Output only the lines below from the one containing "For every named" to the one containing "Powered by Blogger (207, 1154)", exactly as written, both ends kept.
STORED DATA: Begin
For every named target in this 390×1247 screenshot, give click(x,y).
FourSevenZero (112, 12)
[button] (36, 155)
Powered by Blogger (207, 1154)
STORED DATA: End
STORED DATA: Begin
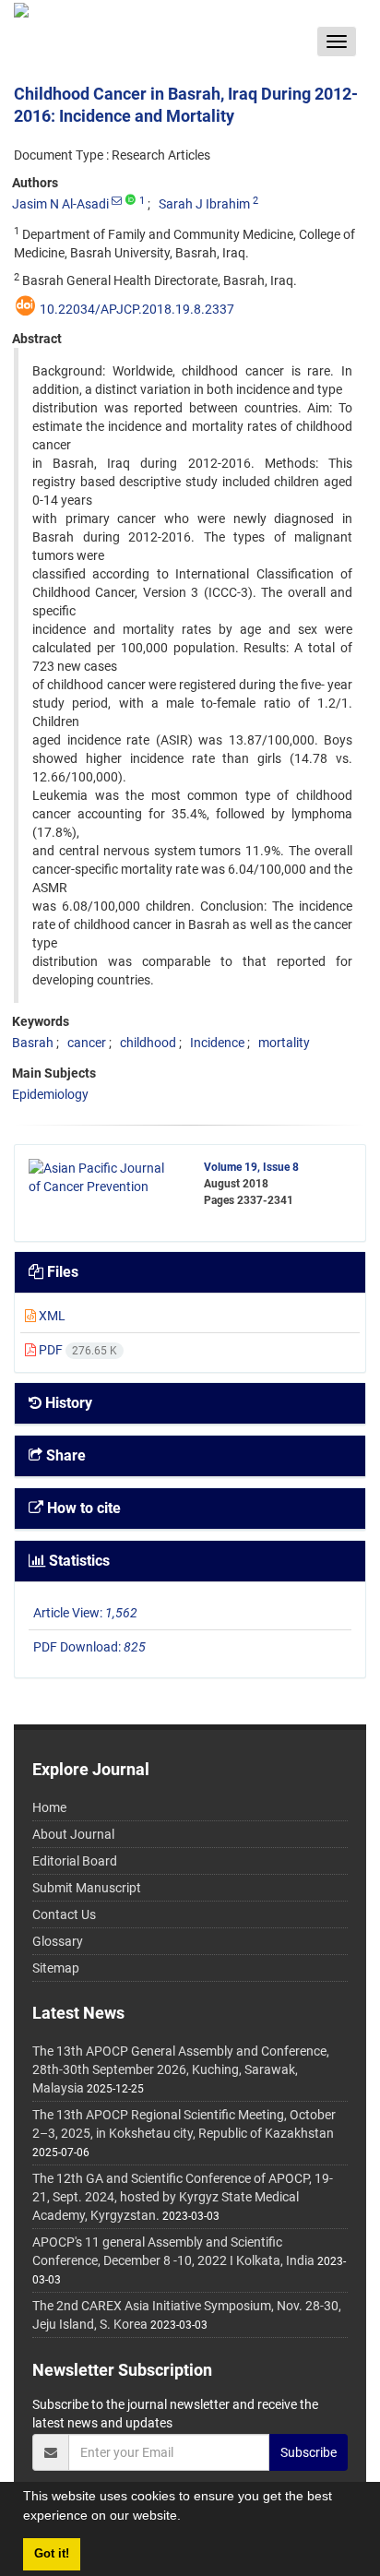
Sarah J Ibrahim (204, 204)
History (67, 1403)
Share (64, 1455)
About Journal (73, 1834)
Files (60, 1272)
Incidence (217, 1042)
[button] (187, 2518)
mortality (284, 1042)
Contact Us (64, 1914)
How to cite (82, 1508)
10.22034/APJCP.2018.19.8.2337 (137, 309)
STORED DATA: End
STORED DATA: Begin
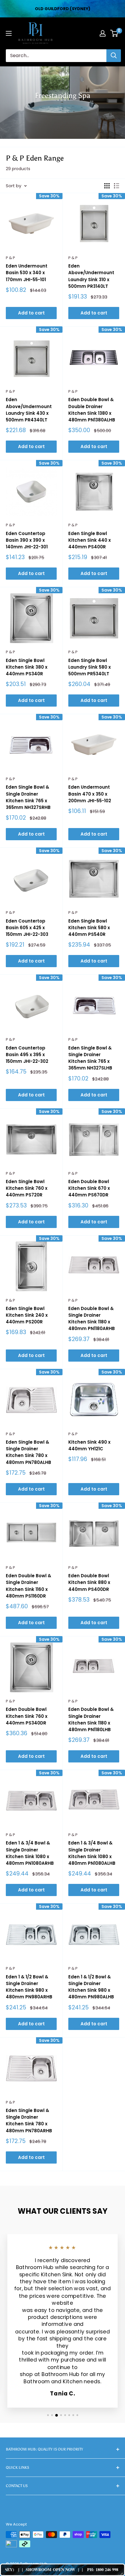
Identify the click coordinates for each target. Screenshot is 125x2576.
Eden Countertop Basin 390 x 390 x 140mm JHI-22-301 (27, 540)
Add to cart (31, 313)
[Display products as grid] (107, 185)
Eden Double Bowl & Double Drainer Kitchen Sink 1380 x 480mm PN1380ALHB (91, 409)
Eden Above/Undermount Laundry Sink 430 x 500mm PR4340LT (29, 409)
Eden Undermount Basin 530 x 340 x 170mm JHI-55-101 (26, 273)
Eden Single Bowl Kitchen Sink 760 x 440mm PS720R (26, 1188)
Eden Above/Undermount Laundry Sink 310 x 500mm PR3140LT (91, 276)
STORED DATA: End
EXPECTED OUTPUT:
For every named target in this 390×1247 screenshot, give click(x,y).
FourSevenZero (112, 12)
[button] (36, 155)
Powered by Blogger (207, 1154)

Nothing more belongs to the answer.